Having tasted La Fontude's wines at the Roquebrun wine festival earlier this year I subsequently picked up a couple of bottles spotted at a Caviste. There is precious little label information, not even some creative encoding. The cork was embossed 2008 and the ABV a potentially refreshing 12.5%. The wine was certainly mature but not past it, despite suspecting the bottle had been at the caviste for some time it seemed none the worse. On opening there was a seriously pleasant surprise - nice ripe mellow and elegant sous bois followed up by a mouth feel and balance that just hit the groove. I wish more wine could be like this. Very little Mediterranean heat and pepper was noticeable, being grown high above the Lac du Salagou does limit the sea's influence. The wine is mainly Cinsault, the 12.5% along with my recollection of the wine festival line up gave that away.

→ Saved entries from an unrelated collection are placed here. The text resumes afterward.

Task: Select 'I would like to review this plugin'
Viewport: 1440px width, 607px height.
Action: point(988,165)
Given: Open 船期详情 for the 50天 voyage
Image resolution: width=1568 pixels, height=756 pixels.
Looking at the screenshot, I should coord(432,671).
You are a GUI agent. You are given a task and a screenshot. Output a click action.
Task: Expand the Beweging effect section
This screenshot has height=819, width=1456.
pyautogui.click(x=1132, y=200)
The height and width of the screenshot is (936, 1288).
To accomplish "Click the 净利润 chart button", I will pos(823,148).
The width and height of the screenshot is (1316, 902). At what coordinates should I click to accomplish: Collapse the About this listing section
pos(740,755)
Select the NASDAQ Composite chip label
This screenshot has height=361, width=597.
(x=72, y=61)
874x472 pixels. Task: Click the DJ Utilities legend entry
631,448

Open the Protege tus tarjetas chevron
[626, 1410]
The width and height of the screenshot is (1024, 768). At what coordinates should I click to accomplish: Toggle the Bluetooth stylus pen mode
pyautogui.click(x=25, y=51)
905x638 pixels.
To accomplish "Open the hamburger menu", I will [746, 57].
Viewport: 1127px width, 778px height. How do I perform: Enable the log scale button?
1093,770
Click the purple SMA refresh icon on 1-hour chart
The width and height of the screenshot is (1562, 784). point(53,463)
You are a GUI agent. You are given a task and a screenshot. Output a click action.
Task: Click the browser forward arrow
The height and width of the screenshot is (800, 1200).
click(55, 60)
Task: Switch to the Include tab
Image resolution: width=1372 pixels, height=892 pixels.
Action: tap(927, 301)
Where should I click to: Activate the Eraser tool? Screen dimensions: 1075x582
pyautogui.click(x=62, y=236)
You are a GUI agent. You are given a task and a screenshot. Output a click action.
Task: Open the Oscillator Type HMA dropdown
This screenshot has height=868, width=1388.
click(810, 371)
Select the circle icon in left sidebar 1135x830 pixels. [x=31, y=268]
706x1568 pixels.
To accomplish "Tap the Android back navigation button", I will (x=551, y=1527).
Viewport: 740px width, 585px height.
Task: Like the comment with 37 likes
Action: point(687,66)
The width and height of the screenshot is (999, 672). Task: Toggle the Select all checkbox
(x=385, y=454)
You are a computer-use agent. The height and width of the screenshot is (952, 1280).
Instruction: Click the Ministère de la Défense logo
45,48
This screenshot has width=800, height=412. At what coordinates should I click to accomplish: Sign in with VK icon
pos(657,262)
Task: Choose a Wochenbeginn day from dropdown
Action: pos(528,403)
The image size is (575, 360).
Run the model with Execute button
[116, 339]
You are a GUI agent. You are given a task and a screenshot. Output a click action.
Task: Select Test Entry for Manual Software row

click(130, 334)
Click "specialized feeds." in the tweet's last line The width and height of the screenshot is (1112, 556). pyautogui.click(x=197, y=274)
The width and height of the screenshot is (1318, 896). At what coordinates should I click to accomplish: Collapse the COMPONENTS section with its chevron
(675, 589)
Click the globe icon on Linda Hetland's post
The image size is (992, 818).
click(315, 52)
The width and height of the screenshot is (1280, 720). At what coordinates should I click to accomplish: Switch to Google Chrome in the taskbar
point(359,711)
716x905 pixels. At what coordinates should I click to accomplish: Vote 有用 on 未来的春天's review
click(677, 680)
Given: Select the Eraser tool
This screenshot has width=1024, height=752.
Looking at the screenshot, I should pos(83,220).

Despite celebrating 20 vintages, Domaine du Poujol is one of those estates I've heard of yet never come across and struggle to place - it's roughly between the Pic St Loup and Terrasses du Larzac. I guess this follows the pattern of many larger estates, with 20 hectares the local market is just too small to warrant effort. Pico 2011 (Vermentino, Carignan Blanc with some Rousanne) was one of many wines bestowing a vintage party and was certainly the most interesting white. It reminded me of serious Italian whites, grown up hints of lime and bitters with a proper mouth grip; aromatic without being overbearing. I actually spent quite a while talking to grower and winemaker Robert Cripps before making the association and fortunately it wasn't one of those 'I wish the ground would open up' moments. I'll plan to visit next year, the one place locally where supplies can be secured.
Domaine de Cantagrel 2008 is a Marcillac, a small area near Rodez I covered back in 2010 here. We visit Belcastel every year and raided the tiny bar/gift shop run by a bubbly character from southern Italy. Amazingly about a third of his wines are Italian with another third plus local Marcillac. All the Marcillacs were under 10€. This one is extraordinary in that it is labelled a co-operative wine, the Cave des Vignerons du Vallon, which makes it by a country mile the finest co-operative wine I recall drinking. The character hasn't been processed out of it and nothing rustic is on show. Delicious fruit; rhubarb is a description I've plagiarised that resonates. In the mouth the fruit is more gentle and lets the wine express itself. Subsequent research indicates this is made from organic grapes grown by the Auréjac family so is far from a typical co-op wine, but credit to the cave for facilitating such individuality. Marcillac is the perfect antithesis to the global fashion of rich extracted ripe fruit reds.